We also took a range of 'subjective' measurements about how the person felt - about pain, about swelling, about confidence, about wellbeing. This is still quantitative data because it asks them to score the feeling from 0 to 6, so we have a range of numbers, taken before and after the study ( so 7 weeks apart). Then we have the qualitative data. This kind of data is generally words, and involved interviews taken after the end of the study, just chatting to the participants and asking them about their experiences, before, during and after the project. As you can imagine, that's a lot of words, but even this data has to be analysed.

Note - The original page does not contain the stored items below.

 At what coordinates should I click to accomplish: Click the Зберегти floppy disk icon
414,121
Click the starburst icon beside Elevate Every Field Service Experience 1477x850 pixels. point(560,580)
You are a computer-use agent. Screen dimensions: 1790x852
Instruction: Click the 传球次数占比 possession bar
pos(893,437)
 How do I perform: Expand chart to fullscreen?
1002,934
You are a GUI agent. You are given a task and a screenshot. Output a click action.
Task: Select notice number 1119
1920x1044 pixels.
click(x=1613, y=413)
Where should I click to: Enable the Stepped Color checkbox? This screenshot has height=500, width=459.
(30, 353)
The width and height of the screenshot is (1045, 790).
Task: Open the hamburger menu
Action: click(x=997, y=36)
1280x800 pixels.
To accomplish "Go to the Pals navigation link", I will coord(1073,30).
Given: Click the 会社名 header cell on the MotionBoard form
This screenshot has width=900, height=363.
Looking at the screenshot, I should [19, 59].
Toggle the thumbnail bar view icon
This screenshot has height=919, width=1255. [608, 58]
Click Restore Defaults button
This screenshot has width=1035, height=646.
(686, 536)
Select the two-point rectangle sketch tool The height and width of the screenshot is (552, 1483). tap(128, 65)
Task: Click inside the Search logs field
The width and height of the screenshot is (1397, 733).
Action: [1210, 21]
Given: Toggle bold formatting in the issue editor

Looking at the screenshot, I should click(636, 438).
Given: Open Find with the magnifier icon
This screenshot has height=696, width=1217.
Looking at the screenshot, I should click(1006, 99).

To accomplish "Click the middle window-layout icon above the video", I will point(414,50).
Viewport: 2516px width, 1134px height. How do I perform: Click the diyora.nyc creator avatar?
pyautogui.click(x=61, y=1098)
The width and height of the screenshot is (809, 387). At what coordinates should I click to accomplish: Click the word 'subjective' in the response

As for the numbers, we want to know whether those swollen arms were smaller after than they were before yes? Of course we do, but its not as simple as measuring the difference, we have to measure them before treatments began ( for 3 weeks) just to see how their size fluctuates normally.
Then we need to compare them with eachother ( good arm v bad arm) before and after every session. Then we compare all the befores, then we compare all the afters, then we compare every weeks' data, for every person. Then we look at percentages, then we look at the possibilty of coincidence or chance, and run statistical tests on this.
As for the arm measurements. the biggest part of the objective, quantitiative data is just about done.
i'm just about to start on the subjective quantitative data ( scores of feelings) and run some tests on those. Then it will be the turn of the interview data, which has to be analysed is a specific way. That's few weeks away yet.
The data is still looking great, whichever way you look at it, upside down or sideways, it is very difficult to pick holes in it - and that's what we're doing really. Trying to understand what's going on, and asking - could this be a fluke?